Author Topic: POV of climbing a 1,768 foot high transmission tower.  (Read 3644 times)




imagine this on an oculus rift



From that video I ended up at a video on prehistoric animals, from there a video on human evolution. Talked about crazy stuff which could happen and apparently the future humans will be taller, weaker, bald or less hairy, and have big eyes or become fat blobs.  Also one of those crazy tans-humanist things about putting our minds into machines and where privacy is thing of the past and we basically become the borg.

It's that weird part of youtube, it can mess someone up, man.

as soon as the oculus rift was mentioned i started looking up videos and now i can't stop

thank you

It got progressively worse the higher he got.

Would you guys climb that high for ten million dollars?

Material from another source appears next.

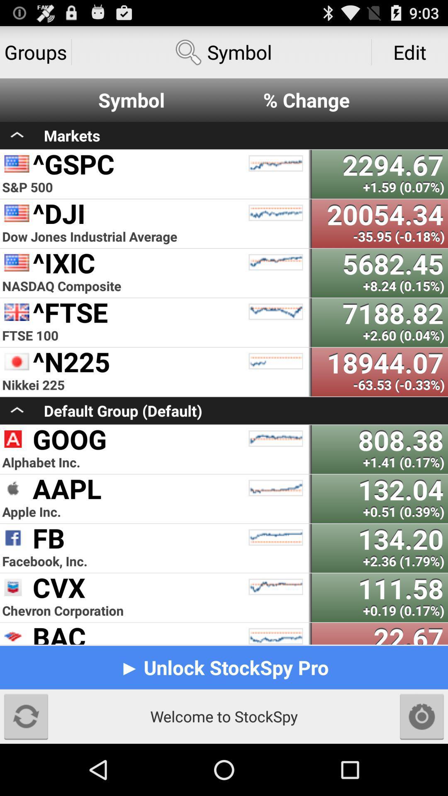  What do you see at coordinates (421, 716) in the screenshot?
I see `lock option` at bounding box center [421, 716].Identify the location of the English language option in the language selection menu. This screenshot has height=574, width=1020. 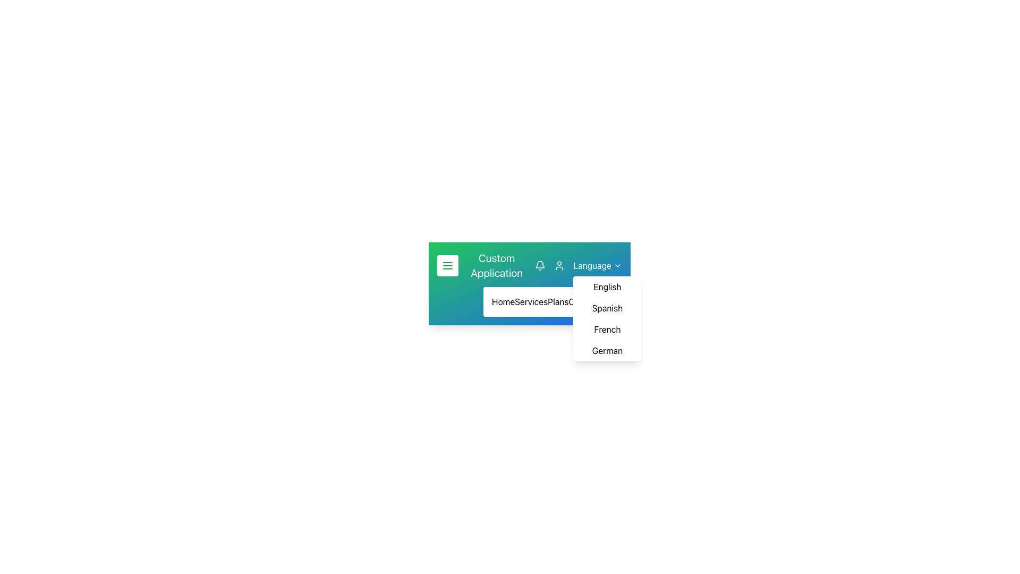
(607, 287).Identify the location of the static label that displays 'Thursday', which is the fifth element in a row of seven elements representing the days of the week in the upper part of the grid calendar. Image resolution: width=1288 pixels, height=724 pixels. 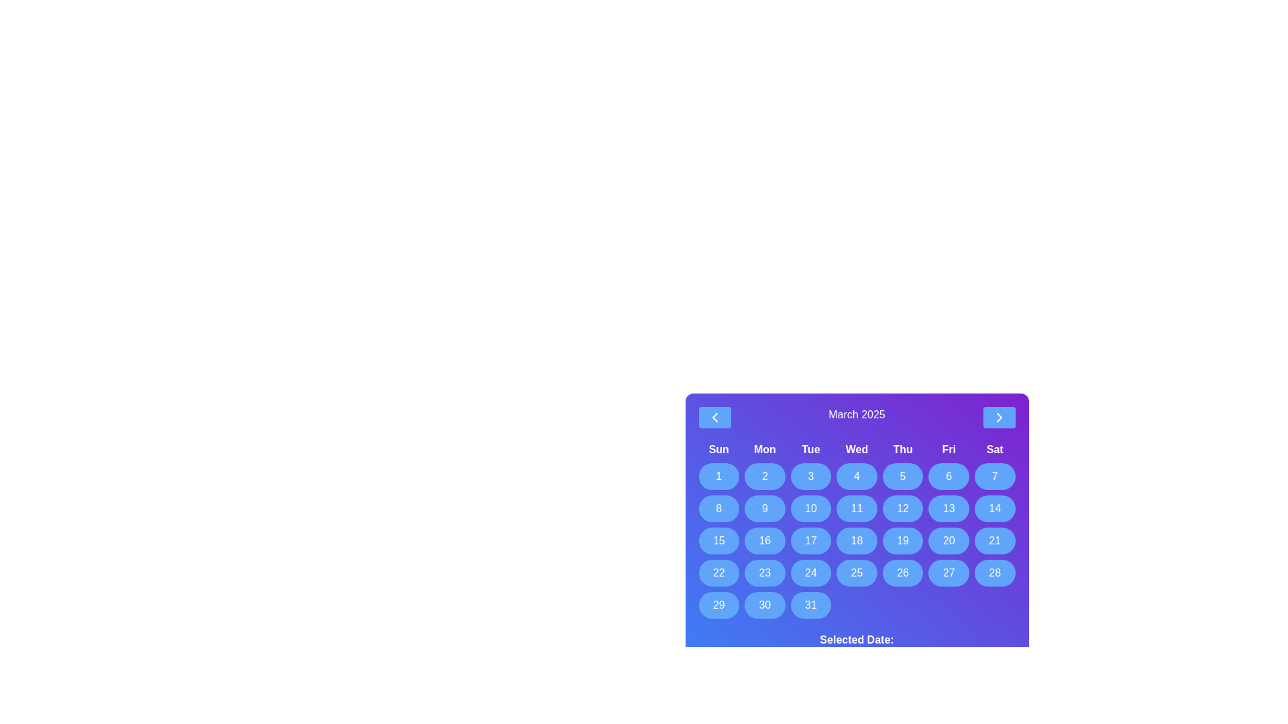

Holy stuff, it's an image on a screen.

I don't understand people sometimes.
Oh here's an image of a man being flattened by a bed of spikes

If you saw that would you cringe or would you not react at all because its an image?

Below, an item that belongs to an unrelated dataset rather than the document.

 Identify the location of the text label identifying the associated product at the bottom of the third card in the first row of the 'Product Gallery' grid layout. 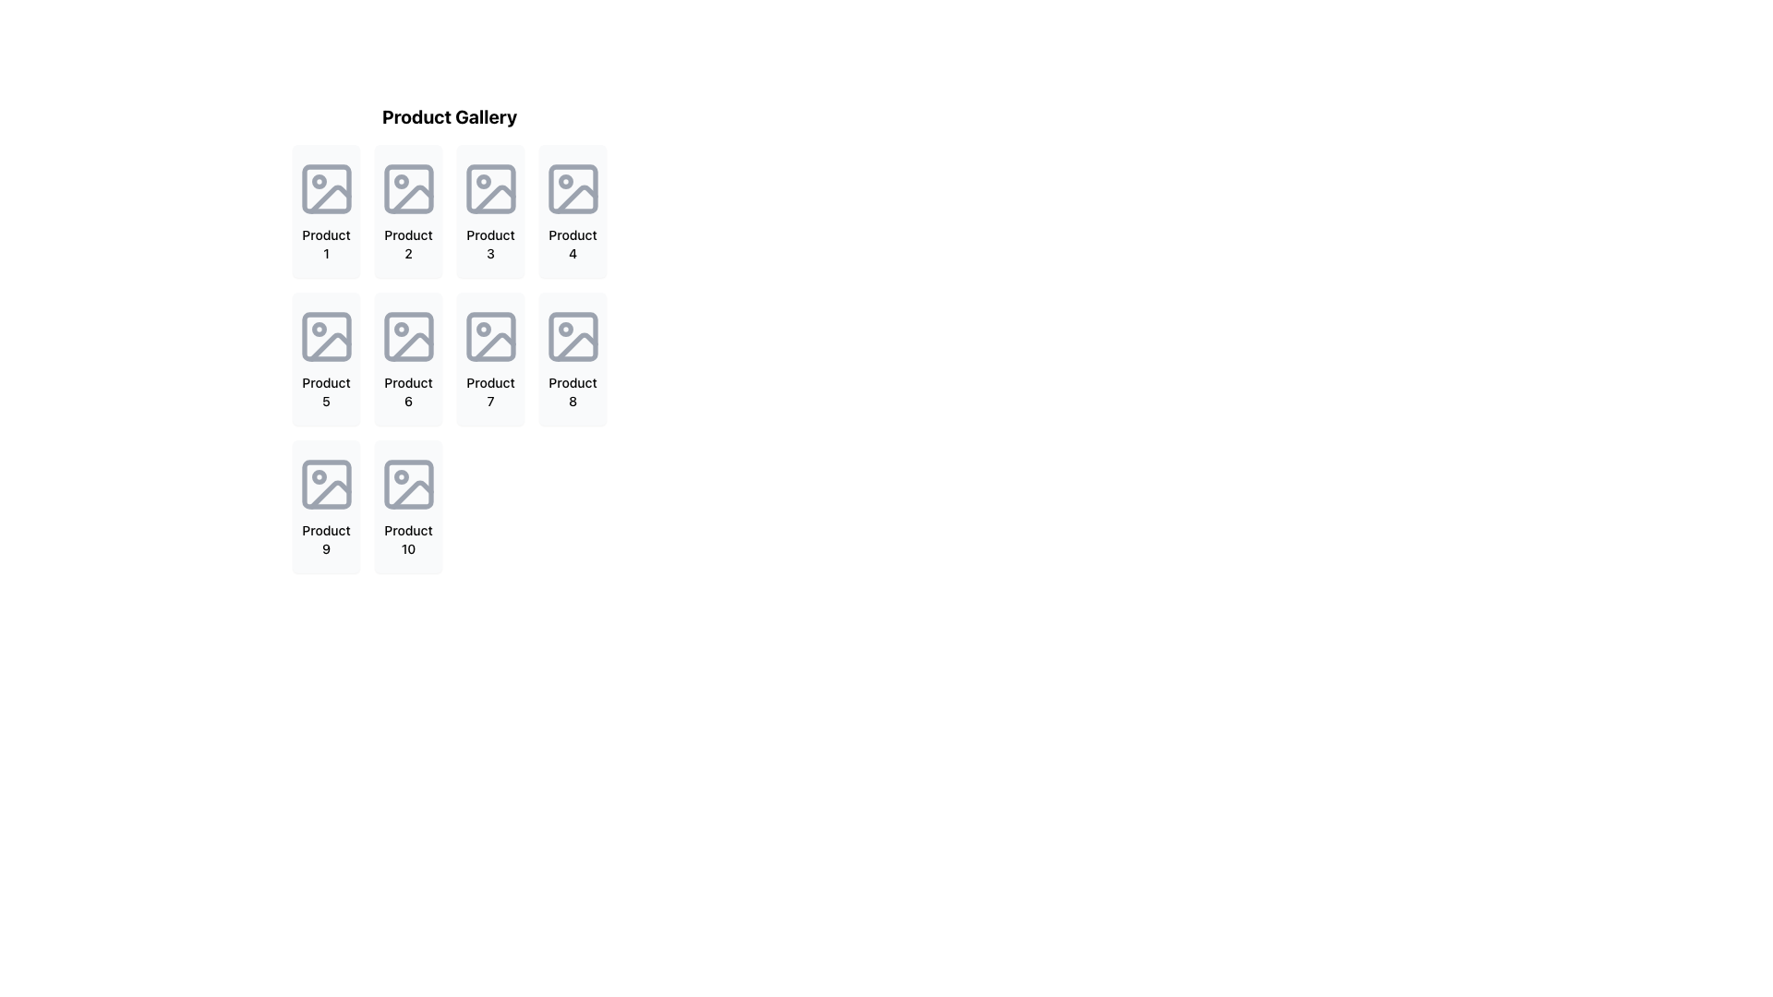
(490, 244).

Oh look a picture of a CUTE CAT DAAAAAAAAAAAW

If you saw that you would react or would you be a HEARTLESS MONSTER MAN CHILD

Would you guys climb that high for ten million dollars?
if I was on a safety harness and guaranteed not to suffer severe bodily harm, then hell yes.

Would it be too expensive to have the elevatus extend up all the way?

imagine dangling from a rope from the top

Would it be too expensive to have the elevatus extend up all the way?
Probably.
To fit a lift in that could hold two people, the top would likely have to be much wider than it is already.
Which would be a lot more material in building the tower.
And while I don't know the science behind these towers, I imagine there's a perfectly good reason why they are thin at the top.

Also, you'd need space for the lift mechanism at the top, and the top would have to take the strain of pulling up the lift. And as the top is the smallest part, it's weaker too.

And if there was a malfunction with the lift at the top, it would probably be much much more difficult to get people up to fix it.